→ Aim: Rewrite the data from the line containing "Where should I" through the line containing "point(51,587)", requests included, scaling each answer coordinate by 2.2 and rounding to whole numbers with halves rounded up. Leave all other numbers as they are, and leave out the pictures.

→ Records provided:
------------------------
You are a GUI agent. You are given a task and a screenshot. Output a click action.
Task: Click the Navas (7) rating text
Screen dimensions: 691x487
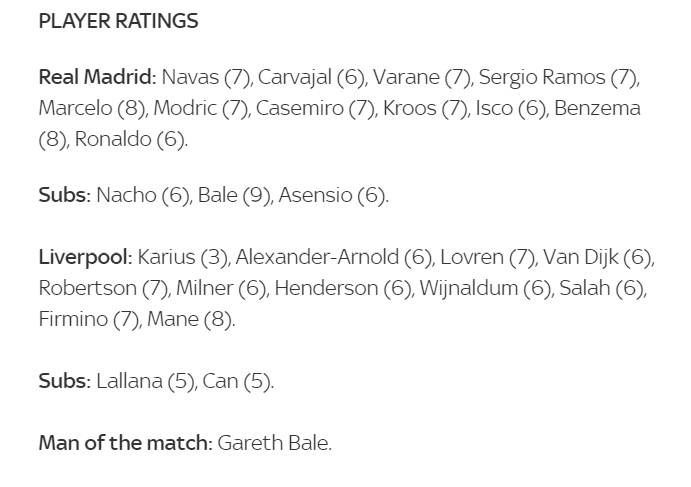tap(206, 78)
------------------------
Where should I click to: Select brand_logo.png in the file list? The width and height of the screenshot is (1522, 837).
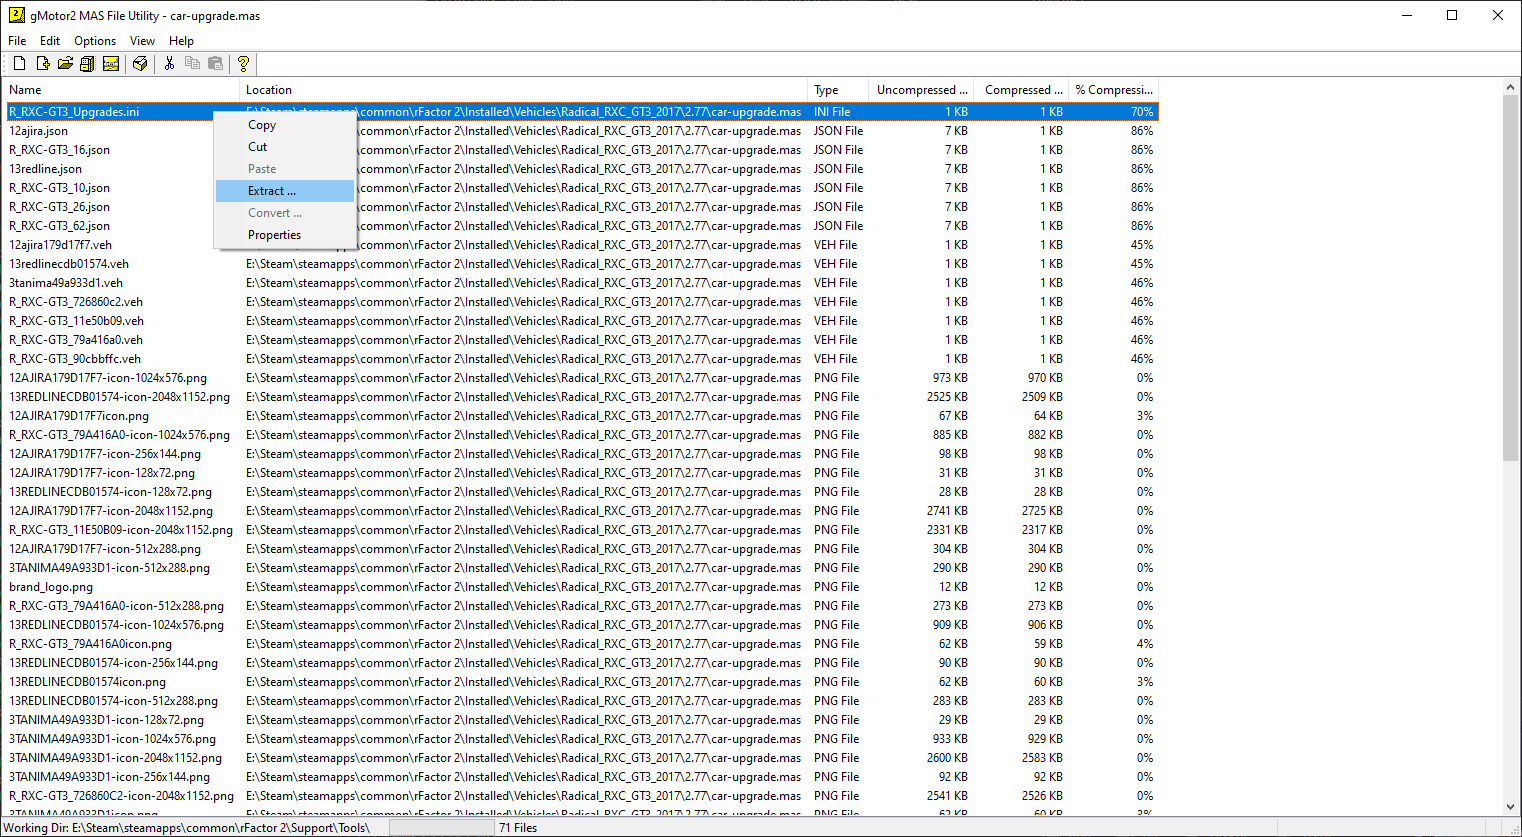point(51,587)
------------------------
→ Response:
Where should I click to: Select brand_logo.png in the file list? The width and height of the screenshot is (1522, 837).
point(112,1291)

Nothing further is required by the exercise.